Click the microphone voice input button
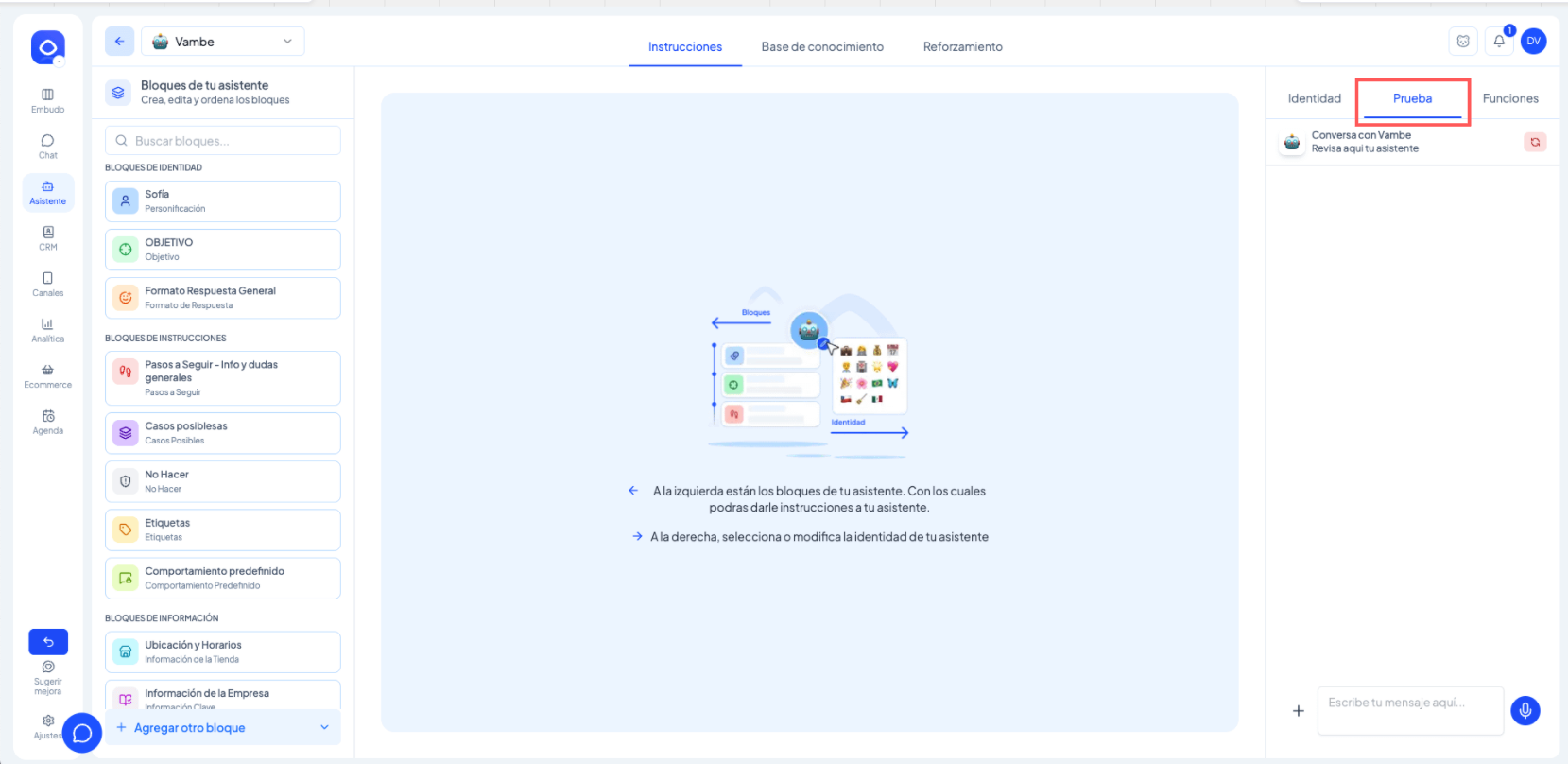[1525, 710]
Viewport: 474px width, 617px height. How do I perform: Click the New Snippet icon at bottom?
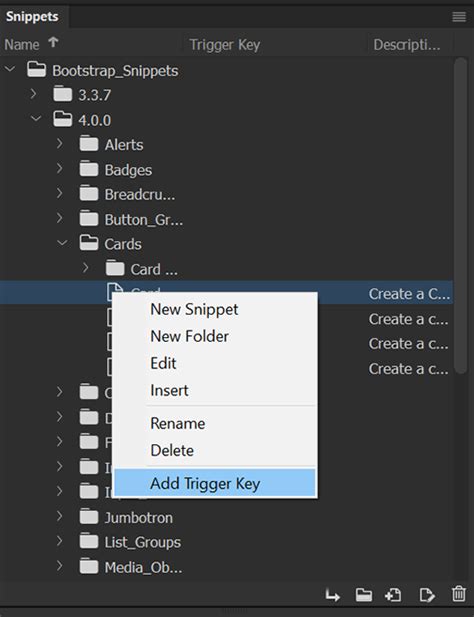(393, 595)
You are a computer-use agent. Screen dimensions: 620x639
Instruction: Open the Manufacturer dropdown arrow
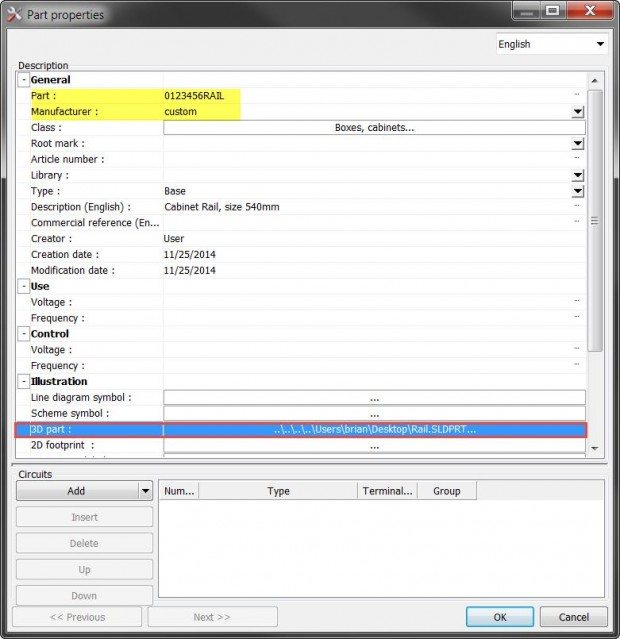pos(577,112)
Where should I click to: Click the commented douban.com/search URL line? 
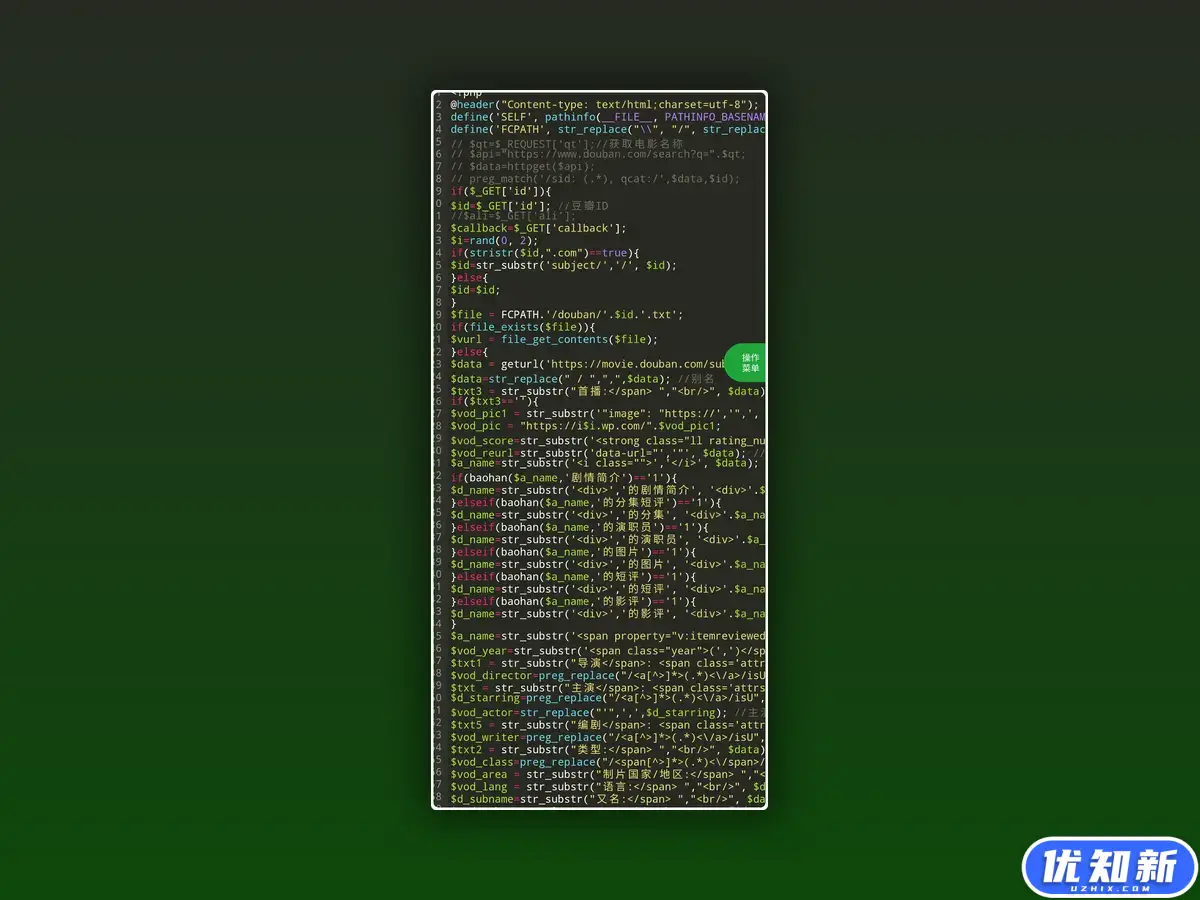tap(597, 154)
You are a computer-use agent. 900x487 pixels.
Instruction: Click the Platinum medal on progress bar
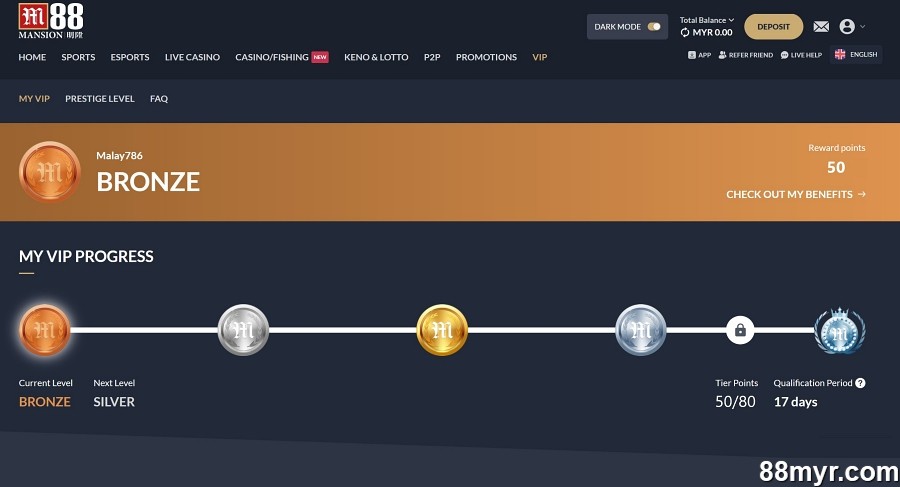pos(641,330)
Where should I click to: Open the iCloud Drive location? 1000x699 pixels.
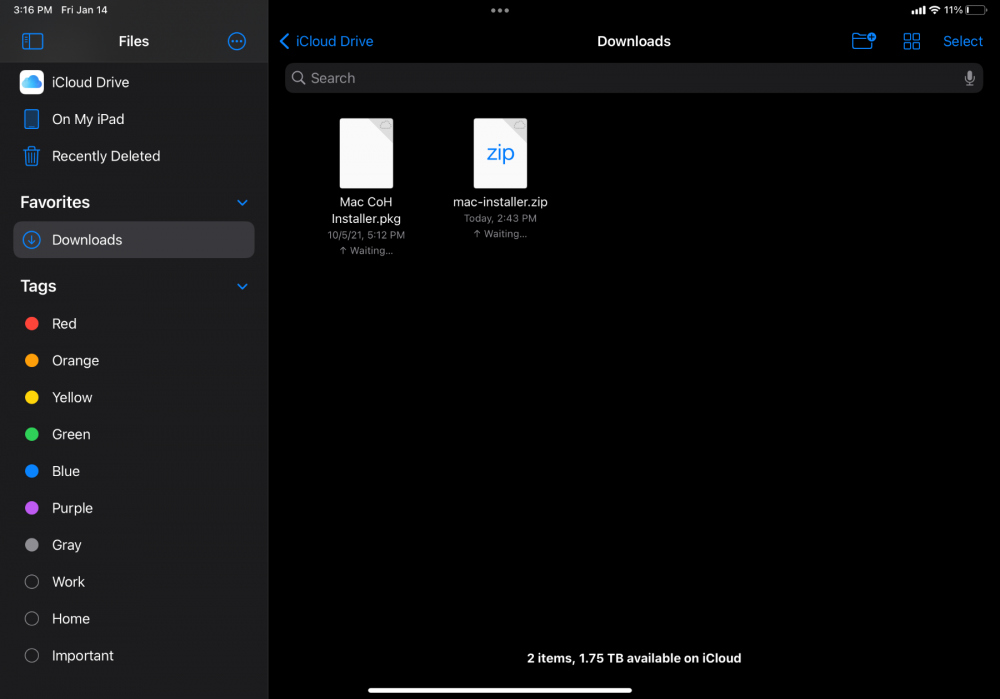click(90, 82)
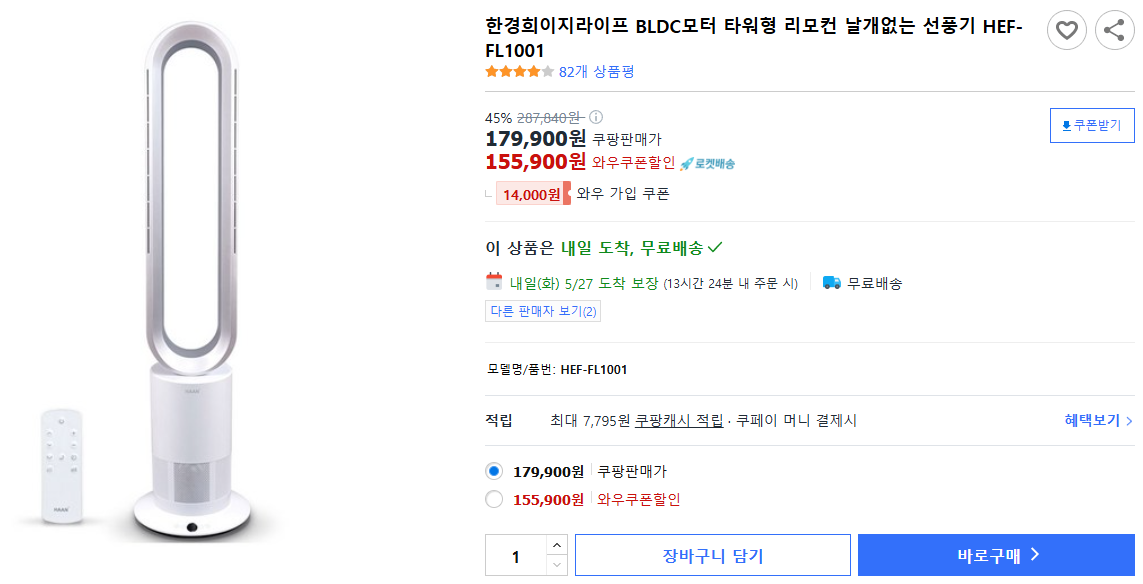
◇ ◇ ◇ ◇
• EXERCISE REQUIREMENTS: All the material shown above is to be copied exactly, with no pictures carried over.

• RESULT FOR THIS EXERCISE:
Click the microphone voice input button
[1525, 710]
Viewport: 474px width, 617px height. How do I perform: Click the New Snippet icon at bottom?
(393, 595)
You are a computer-use agent. Screen dimensions: 620x639
Instruction: Open the Manufacturer dropdown arrow
pos(577,112)
Where should I click to: Click the commented douban.com/search URL line? 
tap(597, 154)
You are a computer-use agent. 900x487 pixels.
Instruction: Click the Platinum medal on progress bar
pos(641,330)
Where should I click to: Open the iCloud Drive location? 1000x699 pixels.
click(90, 82)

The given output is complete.